What is an ERC-20 Token and why is it important to the Ethereum ecosystem?

WildMonkeyCrypto
2 min readAug 15, 2022

--

Ethereum has the largest ecosystem in the cryptocurrency market. There are thousands of tokens on Ethereum’s blockchain, most of which are ERC 20 tokens.

But what does ERC 20 mean?

It stands for Ethereum Request for Comments or, simply put, Ethereum-based tokens, operational since 2015.

But before, let’s go over some basics about Ethereum.

The Ethereum ecosystem consists of:

  • A blockchain storing all transactions in continuous blocks
  • EVM/Ethereum virtual machines running the smart contracts

The native currency in the network is Ether (ETH) token. Ether is usually used for paying for transactions via gas fees on the network, staking on Ethereum 2.0, purchasing NFTs or ERC20 tokens, providing liquidity to decentralized trading platforms, storing value, and more.

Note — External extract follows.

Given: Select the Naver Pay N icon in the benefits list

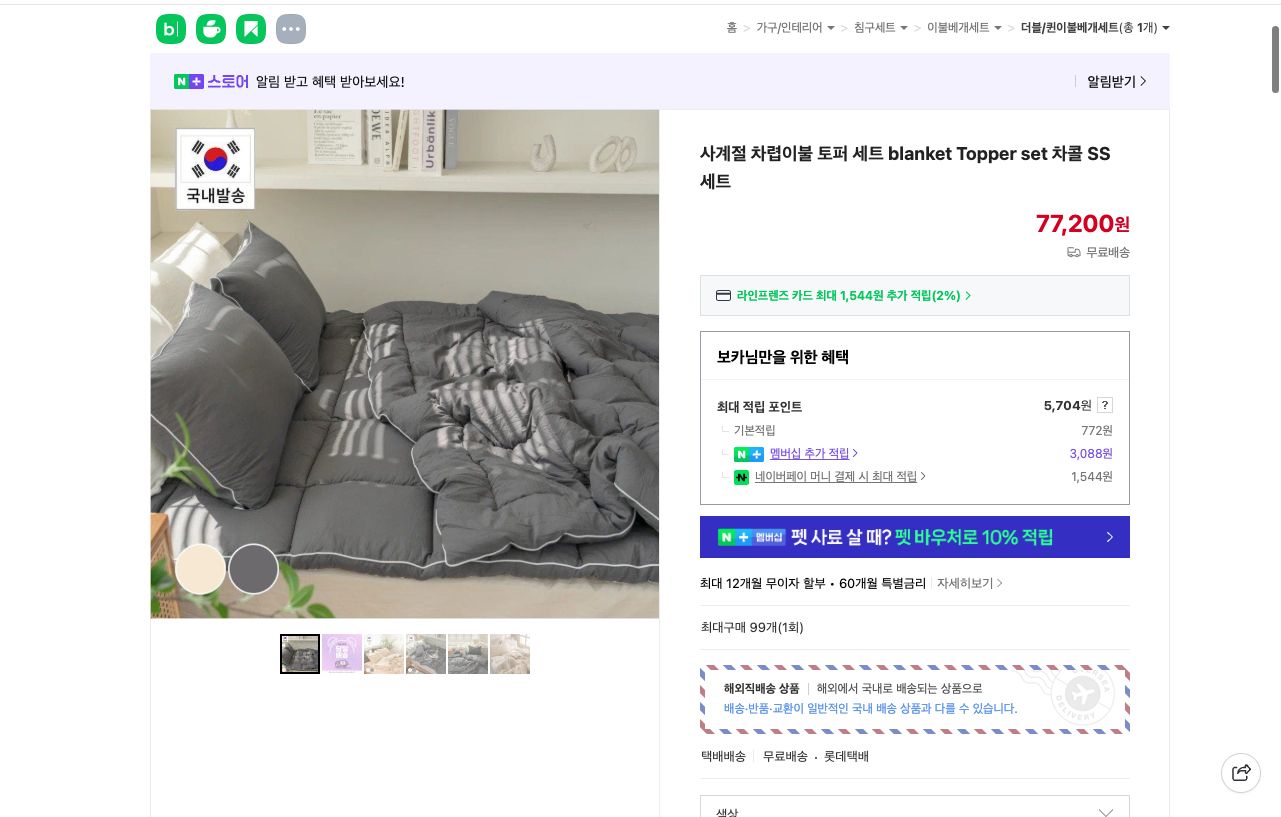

Unlike Bitcoin, Ethereum can support other tokens. Most tokens even live and thrive in the Ethereum ecosystem without having their own blockchains because they use the ERC-20 standard, like USDT/USDC, Uniswap (UNI), and thousands of others.

ERC-20 is a set of standards, rules, and regulations, so tokens are compatible, interactable, and hence interchangeable with each other within the Ethereum ecosystem. As well as all ERC-20 compatible services like MyEtherWallet and MetaMask.

It defines 6 mandatory and 3 optional functions to implement in a smart contract.

Some of the mandatory functions are:

  • totalSupply: a function that outlines the total supply of a token.
  • balanceOf: shows how many tokens a particular address has.
  • transfer: transfers ownership of a token to another user.

The purpose is to make any transaction within Ethereum as smooth and seamless as possible, no matter the token used.

While ERC-20 is encrypted in smart contracts for the creation and distribution of fungible tokens, ERC-721 is the standard for NFTs, meaning that each token created is unique and non-interchangeable.

ERC-20: For money, services, and money-like tokens.

ERC-721: For NFT, a unique non-fungible digital asset-like tokens.

ERC-223: Improvement of ERC-20 (ERC-223 is only an expansion of ERC-20, many current wallets do not support it yet).

ERC-1155: Sort of a combination of ERC-20 and ERC 721, allowing the creation of fungible, semi-fungible, and non-fungible tokens within the same standard.

You got that right; there’s not only one standard but many within the Ethereum ecosystem, which explains why so many tokens, fungible or not, are being developed within the ecosystem.